# Negril.com Message Board Forums > Montego Bay Message Board >  Falmouth area - things to do; excursions, etc

## BCBud

Hi Boardies:
My niece and her hubbie are flying down next week and will be staying at the Royalton White Sands near Falmouth for 2 weeks.  The only recommendations that I can think of for tours are rafting on the Martha Brae, Glistening Waters and Mystic Mountain.  Any other suggestions or must do's?
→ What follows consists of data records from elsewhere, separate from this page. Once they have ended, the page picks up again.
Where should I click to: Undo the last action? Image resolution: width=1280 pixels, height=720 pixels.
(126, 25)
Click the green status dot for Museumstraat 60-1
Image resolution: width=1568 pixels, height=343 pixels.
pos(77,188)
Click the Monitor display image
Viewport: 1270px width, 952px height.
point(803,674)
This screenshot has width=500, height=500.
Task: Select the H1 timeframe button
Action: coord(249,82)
Thx for your help.  They are both in their early 50's and quite active (both are avid skiers up here).  They have been to Cuba several times, but this will be their first trip to Jamaica.

----------


## SUNBABY BOAT

Have you ever thought about a snorkeling in Negril waters? It's not too far from Falmouth. This is a great way to enjoy a family outing? put SUNBABY BOAT on your list of things to do! 

Peace an Blessings!

----------


## Jammin Jamaica Tours

Hi There,  Many different sites to see outside of Falmouth.  Coleman K Jammin Jamaica Tours has some wonderful tours that include sites in Ocho Rios along with Montego Bay and Negril. Please, take a look at our website www.colemankjamminjamaicatours.com . You can also find us on TripAdvisor and negril.com.  We would be happy to answer your questions and make up a tour that suits your needs. Hope to hear from you soon.

----------


## negrilsand

Negril is at least two hours from Falmouth-that's 4 hours in one day. The trip can be fun and can be broken up with stops along the way. Shop for rates on transportation and activities. You could go on a snorkeling trip in Montego Bay with a stop at the Yacht Club for lunch or a drink or a stop at Margaritaville. Visit the Bob Marley Museum at 9 mile or just tour Falmouth to look at the old buildings. Your driver or guide should point out the filming location for the movie "Papillon" starring Steve McQueen back in the 70's. A good old movie to watch sometime that is based on a true story. Go to Scotchies for their famous jerk. Take a look at the business area of Montego Bay. many things to do.If you do go to Negril, travel the coastal route one way and the route through the hills the other way. You can negotiate with drivers to take you wherever you go. Ask the bellmen at the hotel for recommendations but resist using the hotel tour desk. If the taxi has red tags they are usually reliable. One could pay $100-$150 and have the services of a driver for the day for a car full of people. Don't pay much more than that. Getting stuck with a bus load of people may not always be  enjoyable. Jamaicans haggle for just about everything. Don't be shy.

----------


## M&G Montreal

If you're going to be in the Falmouth area, I would recommend extending your stay to evening and going to Glistening Waters (aka Luminous Lagoon).  Worth the trip.  Awesome !  We nominated my husband to fall off the boat backwards (as suggested by Captain Jerry) and it looked like a million light sticks exploded around him!  Great way to spend an evening.  There's a dandy little resto on site where you can have a good meal before; try to go out a bit later when the crowd dwindles down a bit, if you can, so there's less people on the boat.

----------